4 . The composition according to claim 3 wherein ketamine is esketamine hydrochloride.
5 . The composition according to claim 1 , wherein the composition comprises from 2 mg to 100 mg of micronized ketamine calculated as a free base per nominal unit dose.
6 . The composition according to claim 5 , wherein composition comprises from 2 mg to 40 mg of micronized ketamine calculated as a free base per nominal unit dose.
7 . The composition according to claim 6 , wherein the composition comprises 4 mg of micronized esketamine calculated as a free base per nominal unit dose.
8 . The composition according to claim 1 , wherein composition comprises one or more additives selected from the group consisting of a carbohydrate bulking agent in the amount of 30 to 95% by weight and a stabilizing agent in the amount of 0.2-3% by weight, with respect to the total weight of the composition.

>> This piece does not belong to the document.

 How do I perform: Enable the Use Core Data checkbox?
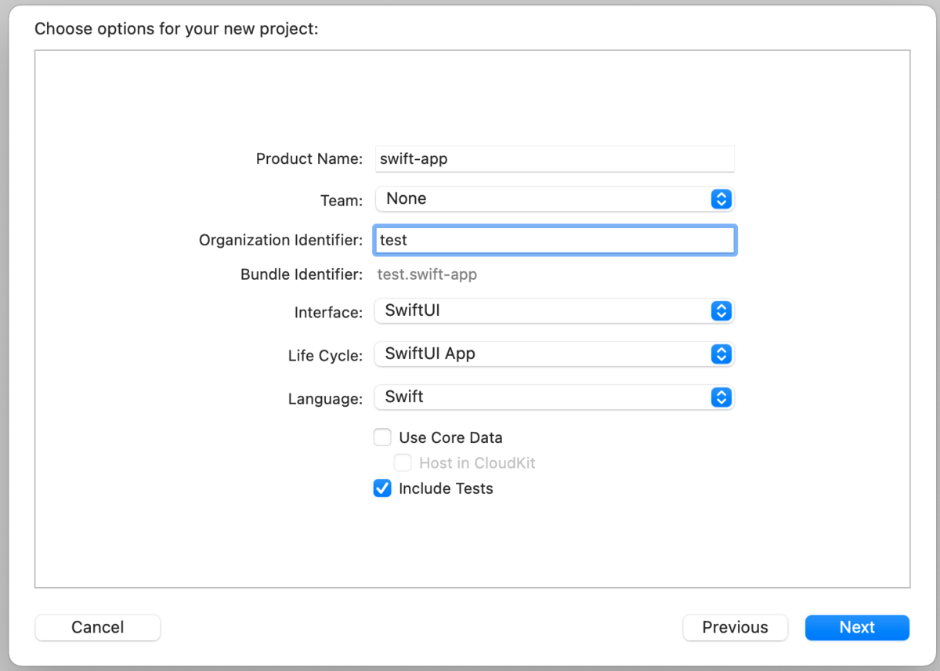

9 . The composition according to claim 1 , wherein composition comprises ketamine having median particle diameter d50 of 1-10 μm, d10 of 0.2-5 μm and d90 of 3-35 μm, as measured by laser diffraction technique.
10 . The composition according to claim 5 , wherein the composition provides emitted dose of at least 1.0 mg of ketamine calculated as a free base, corresponding to 1.2 mg of ketamine hydrochloride.
11 . The composition according to claim 10 , wherein the fraction of the emitted dose delivered to the lungs is at least 40%.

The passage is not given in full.